Sementara, politikus PPP Arsul Sani menilai apa yang dilakukan KPK justru menghilangnya fungsi pencegahan.

oleh Putu Merta Surya Putra diperbarui 23 Sep 2017, 12:25 WIB
Ilustrasi (Liputan6.com)

Liputan6.com, Jakarta - Pakar hukum pidana Universitas Trisakti, Abdul Fickar Hadjar, mengatakan, operasi tangkap tangan (OTT) Komisi Pemberantasan Korupsi (KPK) adalah bentuk kepercayaan publik kepada lembaga antirasuah itu.

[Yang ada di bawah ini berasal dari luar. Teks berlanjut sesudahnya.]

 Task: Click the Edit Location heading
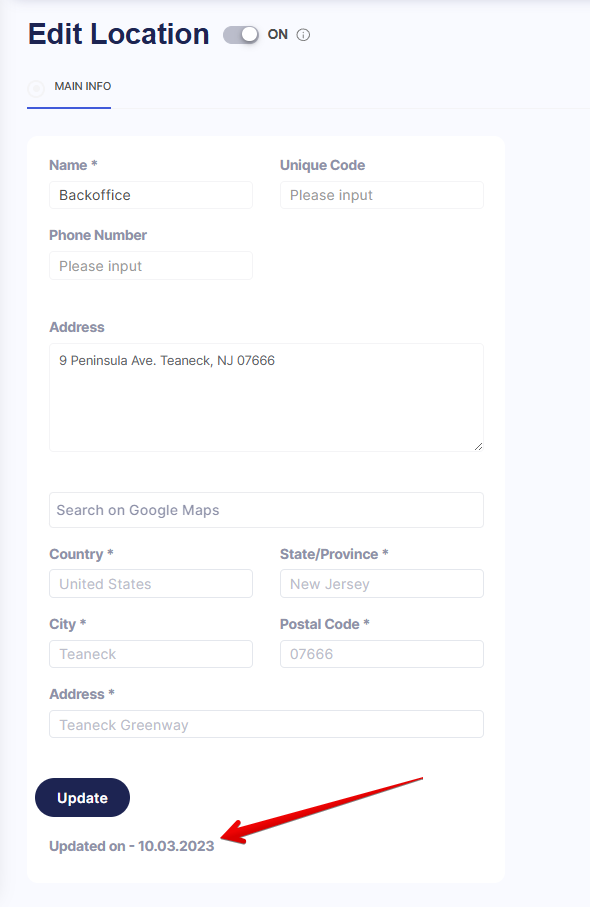pyautogui.click(x=119, y=34)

"Ada OTT indikator itu kepercayaan publik kepada KPK, dan indikator ketidakpercayaan dengan aparat hukum setempat," ucap Fickar dalam diskusi di bilangan Cikini, Jakarta Pusat, Sabtu (23/9/2017).

Di tempat yang sama, politikus PPP Arsul Sani justru menilai berbeda. Dia mengatakan apa yang dilakukan KPK justru menghilangnya fungsi pencegahan.

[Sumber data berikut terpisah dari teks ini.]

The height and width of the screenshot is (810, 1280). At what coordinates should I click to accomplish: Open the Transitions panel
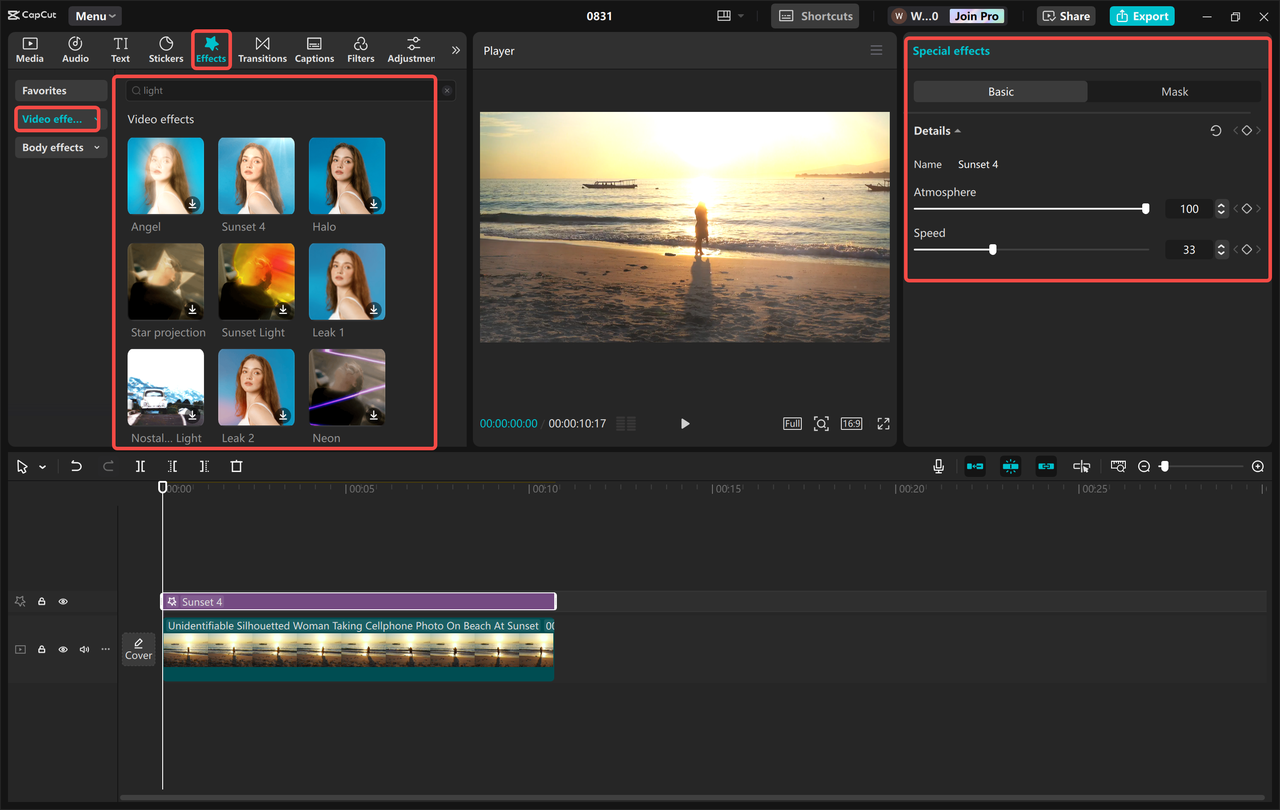pyautogui.click(x=262, y=49)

"Itu justru fungsi pencegahan KPK tidak berjalan," kata dia.

Menurut Arsul, hal ini bukan meminta lembaga pimpinan Agus Rahardjo itu berhenti menangkap tangan kepala daerah atau koruptor. Akan tetapi, harus ada lebih sistematis.

"Ini bukan untuk meminta KPK berhenti. Silakan saja OTT, tapi harus TSM (terstruktur, sistematis, massif). Tunjukkan dengan kasus-kasus yang besar," kata dia.

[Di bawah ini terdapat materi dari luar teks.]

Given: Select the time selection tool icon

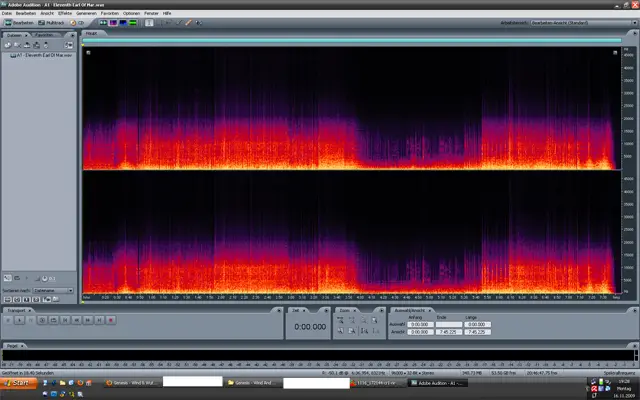Looking at the screenshot, I should tap(148, 22).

Sementara, peneliti ICW Tama S Langkun menuturkan, pencegahan sudah berjalan. Namun, bukan hanya dilakukan KPK, melainkan juga seluruh lembaga penegak hukum.

"Omong kosong kalau fungsi pencegahan berjalan jika lembaga lain tidak bekerja. KPK bisa enggak mengawasi Indonesia? Kan tidak didesain seperti ini. Maka perlu penguatan lembaga-lembaga negara. Inspektorat yang dianggap lemah, harus diubah paradigmanya," tandas Tama.

Saksikan video pilihan berikut ini:

2 dari 2 halaman

OTT Kepala Daerah

KPK beberapa bulan terakhir ini gencar melakukan operasi tangkap tangan (OTT) kepala daerah. Hampir tiap pekan komisi antikorupsi ini menangkap kepala daerah.

Pada Juni 2017, misalnya, KPK menangkap Gubernur Bengkulu Ridwan Mukti, dan menyusul penangkapan Bupati Pamekasan Achmad Syafii pada Agustus 2017.

Pada bulan yang sama, KPK juga menangkap Wali Kota Tegal Siti Masitha Soeparno. Medio September 2017, lembaga antirasuah juga mengamankan Bupati Batubara OK Arya Zulkarnaen.

Selang beberapa hari kemudian, KPK kembali melakukan OTT dan menangkap Wali Kota Batu Eddy Rumpoko. Kasus teranyar adalah OTT Wali Kota Cilegon Tubagus Iman Ariyadi.

Secara keseluruhan, data KPK sejak 2004 hingga Juni 2017 menyebutkan, ada 78 kepala derah yang berurusan dengan KPK. Rinciannya, 18 gubernur dan 60 wali kota atau bupati dan wakilnya.